UK Home Office breached GDPR 100 times

From third-party data disclosures to lost passwords and sending ID cards to the wrong addresses, the UK Home Office has managed to breach the EU’s General Data Protection Regulation (GDPR) at least 100 times.

The Home Office is the overseer of the EU Settlement Scheme (EUSS), the programme for EU, EEA and Swiss citizens who want to stay in the UK legally after 30th June 2021.

According to a report released by the immigration watchdog the Independent Chief Inspector of Borders and Immigration (ICIBI), the Home Office had received more than 1.3m applications by 31st August 2019.

Processing such a large number of applications is certain to lead to some mistakes, and in the case of the Home Office, there were plenty.

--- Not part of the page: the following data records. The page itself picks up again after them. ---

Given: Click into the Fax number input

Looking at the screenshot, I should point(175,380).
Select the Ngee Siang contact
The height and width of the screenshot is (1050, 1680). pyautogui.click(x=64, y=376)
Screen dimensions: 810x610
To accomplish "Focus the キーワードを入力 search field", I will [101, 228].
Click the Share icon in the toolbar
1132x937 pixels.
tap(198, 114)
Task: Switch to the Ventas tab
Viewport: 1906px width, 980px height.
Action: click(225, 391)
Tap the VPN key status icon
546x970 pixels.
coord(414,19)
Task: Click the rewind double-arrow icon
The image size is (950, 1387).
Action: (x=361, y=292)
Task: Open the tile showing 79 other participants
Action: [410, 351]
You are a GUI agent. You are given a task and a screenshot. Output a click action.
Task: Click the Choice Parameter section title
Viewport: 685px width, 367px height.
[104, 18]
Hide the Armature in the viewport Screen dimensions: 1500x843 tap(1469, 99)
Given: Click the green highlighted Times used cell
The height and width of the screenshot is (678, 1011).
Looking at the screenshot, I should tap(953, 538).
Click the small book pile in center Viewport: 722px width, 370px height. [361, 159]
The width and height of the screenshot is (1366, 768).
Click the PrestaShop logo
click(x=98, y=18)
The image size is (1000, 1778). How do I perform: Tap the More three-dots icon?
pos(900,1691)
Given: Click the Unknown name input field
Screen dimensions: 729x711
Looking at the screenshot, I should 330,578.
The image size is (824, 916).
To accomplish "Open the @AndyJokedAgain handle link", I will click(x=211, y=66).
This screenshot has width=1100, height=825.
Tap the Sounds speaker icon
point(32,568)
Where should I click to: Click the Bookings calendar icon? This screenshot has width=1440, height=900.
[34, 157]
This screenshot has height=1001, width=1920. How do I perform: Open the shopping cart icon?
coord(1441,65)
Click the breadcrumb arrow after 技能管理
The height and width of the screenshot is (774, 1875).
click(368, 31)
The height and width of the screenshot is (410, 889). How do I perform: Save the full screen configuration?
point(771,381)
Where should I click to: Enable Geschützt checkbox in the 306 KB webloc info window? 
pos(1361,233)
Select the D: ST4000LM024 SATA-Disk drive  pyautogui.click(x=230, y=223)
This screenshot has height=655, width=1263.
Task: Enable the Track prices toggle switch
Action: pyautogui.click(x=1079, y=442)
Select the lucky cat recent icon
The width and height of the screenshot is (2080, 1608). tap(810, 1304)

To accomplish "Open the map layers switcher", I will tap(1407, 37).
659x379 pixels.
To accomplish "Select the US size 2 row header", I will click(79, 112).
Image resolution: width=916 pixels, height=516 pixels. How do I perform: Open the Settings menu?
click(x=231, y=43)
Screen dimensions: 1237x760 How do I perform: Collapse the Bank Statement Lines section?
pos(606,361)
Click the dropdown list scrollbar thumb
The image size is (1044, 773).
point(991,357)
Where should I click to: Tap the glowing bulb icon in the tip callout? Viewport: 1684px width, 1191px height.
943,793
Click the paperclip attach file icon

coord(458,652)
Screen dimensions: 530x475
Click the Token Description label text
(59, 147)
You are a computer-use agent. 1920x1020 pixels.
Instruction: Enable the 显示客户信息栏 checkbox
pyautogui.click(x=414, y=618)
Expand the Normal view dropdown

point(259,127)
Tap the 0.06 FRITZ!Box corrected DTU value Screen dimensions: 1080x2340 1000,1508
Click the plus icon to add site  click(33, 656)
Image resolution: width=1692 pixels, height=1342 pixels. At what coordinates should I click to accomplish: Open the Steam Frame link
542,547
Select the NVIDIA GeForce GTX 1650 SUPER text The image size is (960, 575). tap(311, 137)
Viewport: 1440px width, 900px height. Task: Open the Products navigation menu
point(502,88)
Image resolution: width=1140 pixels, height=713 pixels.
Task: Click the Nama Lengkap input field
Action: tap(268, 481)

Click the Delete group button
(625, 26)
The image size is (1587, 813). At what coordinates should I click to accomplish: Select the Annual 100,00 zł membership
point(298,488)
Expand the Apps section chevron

The first such example dates back to 7th April and involves an employee sending out emails to 240 recipients without utilising the blind copy fields.

The result was that the recipients’ addresses were not shielded properly and were therefore revealed to everyone who received the email.

The Home Office blamed this on human error and apologised.

What followed was a series of events that included ID cards being sent to the wrong addresses, passports being lost, identity documents being misplaced, and applicants’ personal information being shared without asking for consent.

Although these are clearly all examples of GDPR breaches, there seems to be a common theme to them: namely, poor document handling.

The ICIBI said that by making the instructions clearer and improving organisation, the Home Office should be able to resolve the issues.

In its defence, the Home Office claims to be constantly reviewing its procedures and processes to mitigate the risk of data breaches.

Bulk email processes have gone through an overhaul, making them error-free as we move forward.

Moreover, the Home Office promises that GDPR awareness training is now mandatory.